Hey guys. I bought a new stack wagon can't wait to use it. Is a 3 wide machine.
I looked at the bale bandit and it cost $60,000 ish. I sell hay to hay brokers maybe not my best dollar but i never get burned i asked them about the bandit and barren and i am told they cause they hay to caramelize between bales. and an accumulator you need a man in the barn a man in the field a man in a truck and to work most efficiently you need 3 trailers a loader in the field and a loader in the barn. My stack wagon brand new was $128k i don't see how the others pay off any quicker than a stack wagon get a grapple build your stack outside the trailer and slide it in for hands free hay. If i am off my rocker please explain


----------



## jeff outwest (Sep 13, 2009)

Stan, I don't think you are off your rocker. But the bottom line about caramelized hay. Is that the hay was baled too green. I have been around balewagons my whole life, and prior to Squeezes.
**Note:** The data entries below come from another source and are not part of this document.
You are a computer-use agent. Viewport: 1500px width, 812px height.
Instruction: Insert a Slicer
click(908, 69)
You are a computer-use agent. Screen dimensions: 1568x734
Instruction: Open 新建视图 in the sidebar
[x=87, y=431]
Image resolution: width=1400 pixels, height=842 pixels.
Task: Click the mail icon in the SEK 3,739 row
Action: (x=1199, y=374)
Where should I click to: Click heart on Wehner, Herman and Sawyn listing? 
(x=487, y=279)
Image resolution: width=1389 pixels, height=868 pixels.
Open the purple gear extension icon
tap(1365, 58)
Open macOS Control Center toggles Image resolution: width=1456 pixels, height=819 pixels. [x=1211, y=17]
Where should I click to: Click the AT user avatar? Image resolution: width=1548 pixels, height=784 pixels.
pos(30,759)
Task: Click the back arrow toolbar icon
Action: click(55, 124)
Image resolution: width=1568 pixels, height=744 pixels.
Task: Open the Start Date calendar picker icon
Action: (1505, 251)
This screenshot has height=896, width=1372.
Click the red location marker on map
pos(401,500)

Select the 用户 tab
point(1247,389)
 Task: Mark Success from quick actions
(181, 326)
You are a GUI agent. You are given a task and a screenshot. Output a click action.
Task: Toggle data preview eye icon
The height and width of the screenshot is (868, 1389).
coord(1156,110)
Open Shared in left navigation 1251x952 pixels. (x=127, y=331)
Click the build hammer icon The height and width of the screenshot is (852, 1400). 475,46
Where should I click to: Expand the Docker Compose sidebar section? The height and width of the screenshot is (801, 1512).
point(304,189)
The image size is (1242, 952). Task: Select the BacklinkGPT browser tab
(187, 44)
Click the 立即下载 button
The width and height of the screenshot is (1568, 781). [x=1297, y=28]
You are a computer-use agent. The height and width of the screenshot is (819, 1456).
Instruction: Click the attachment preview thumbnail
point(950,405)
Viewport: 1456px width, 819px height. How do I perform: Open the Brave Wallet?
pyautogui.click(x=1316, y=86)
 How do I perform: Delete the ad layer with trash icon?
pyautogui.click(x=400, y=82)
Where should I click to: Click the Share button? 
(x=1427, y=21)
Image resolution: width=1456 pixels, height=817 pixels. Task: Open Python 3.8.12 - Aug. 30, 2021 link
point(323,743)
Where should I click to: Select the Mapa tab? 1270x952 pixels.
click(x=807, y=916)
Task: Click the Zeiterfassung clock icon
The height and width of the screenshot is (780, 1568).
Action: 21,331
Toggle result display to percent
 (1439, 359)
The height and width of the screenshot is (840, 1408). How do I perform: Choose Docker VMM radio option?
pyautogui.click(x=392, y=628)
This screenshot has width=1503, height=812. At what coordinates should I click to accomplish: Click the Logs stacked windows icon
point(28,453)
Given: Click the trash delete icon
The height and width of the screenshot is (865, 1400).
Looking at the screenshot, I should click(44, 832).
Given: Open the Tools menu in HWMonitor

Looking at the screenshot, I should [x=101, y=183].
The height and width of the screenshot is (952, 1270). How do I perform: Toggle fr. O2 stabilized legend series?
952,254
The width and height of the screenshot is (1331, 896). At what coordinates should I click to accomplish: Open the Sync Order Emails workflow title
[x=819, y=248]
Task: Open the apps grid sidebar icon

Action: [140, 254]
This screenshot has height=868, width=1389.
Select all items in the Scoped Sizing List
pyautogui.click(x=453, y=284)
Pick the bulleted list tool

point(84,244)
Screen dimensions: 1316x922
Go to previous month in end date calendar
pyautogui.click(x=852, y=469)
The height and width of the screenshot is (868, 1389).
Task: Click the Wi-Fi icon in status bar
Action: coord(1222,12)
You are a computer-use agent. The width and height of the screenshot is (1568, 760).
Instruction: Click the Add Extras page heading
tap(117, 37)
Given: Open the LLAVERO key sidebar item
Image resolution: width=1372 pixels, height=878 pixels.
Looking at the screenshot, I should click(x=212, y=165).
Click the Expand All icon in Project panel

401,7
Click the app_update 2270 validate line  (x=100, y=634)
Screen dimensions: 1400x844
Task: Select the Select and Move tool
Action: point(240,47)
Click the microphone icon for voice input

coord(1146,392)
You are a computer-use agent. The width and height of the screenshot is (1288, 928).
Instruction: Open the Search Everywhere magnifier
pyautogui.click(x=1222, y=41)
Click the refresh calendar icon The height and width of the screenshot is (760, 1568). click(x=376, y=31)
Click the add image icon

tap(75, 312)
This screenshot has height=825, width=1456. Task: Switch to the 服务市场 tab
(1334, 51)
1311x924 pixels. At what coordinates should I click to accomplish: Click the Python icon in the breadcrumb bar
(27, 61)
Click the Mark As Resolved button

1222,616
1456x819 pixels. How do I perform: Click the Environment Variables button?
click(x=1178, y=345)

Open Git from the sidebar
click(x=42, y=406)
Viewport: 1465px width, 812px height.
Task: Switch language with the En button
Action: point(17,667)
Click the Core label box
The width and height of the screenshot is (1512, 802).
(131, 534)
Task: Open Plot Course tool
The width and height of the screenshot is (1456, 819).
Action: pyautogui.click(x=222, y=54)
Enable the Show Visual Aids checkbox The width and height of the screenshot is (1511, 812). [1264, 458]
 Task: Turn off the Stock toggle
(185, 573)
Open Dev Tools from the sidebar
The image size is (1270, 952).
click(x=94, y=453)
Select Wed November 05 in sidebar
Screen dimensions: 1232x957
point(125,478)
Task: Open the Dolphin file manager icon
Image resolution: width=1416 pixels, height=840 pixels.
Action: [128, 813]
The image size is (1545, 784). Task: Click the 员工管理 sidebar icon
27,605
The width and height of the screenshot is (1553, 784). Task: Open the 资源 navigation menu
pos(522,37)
I have no idea how many trucks I loaded with a balefork. I would come across brown hay on occasion. Just baled a day early. In my opinion for 2 twine bales a Barron or Bandit makes sense


----------



## Rodney R (Jun 11, 2008)

Stan,
I have heard the same thing about the bundle from the barron or the bandit, but in many cases the hay was just baled too wet, BUT the hay does have to be dryer in order or it to keep in that bundle. The bales are packed much tighter. You're going to like the new wagon. Starts real easy (not like the BW series), and after a few hours most everything becomes second nature. I like the LH brake pedal if the bales are close together. Many times I pick bales in 1st gear, road range. Bale hay too wet with a stack wagon, and you'll know it when the first bale comes up the chute!

Rodny


----------



## stan223 (Feb 16, 2011)

Rodney, im curious as to why you say you will know it as soon as first bale comes up the shoot? Please explain


----------



## Rodney R (Jun 11, 2008)

If it's too wet it will stick, and not slide. Many times as the hay begins to get damp, the spring loaded part of the chute will stick to the bale, and then all at once it will come back down, and go BANG! I guess in that case it would be an extreme, but even hay that was baled a little too tough will show ragged stems on the cut side, and you'll see them right away. It might slide OK for you, but just depending, the stack may not stay standing.

Rodney

Rodney


----------



## stan223 (Feb 16, 2011)

thanks rodney


----------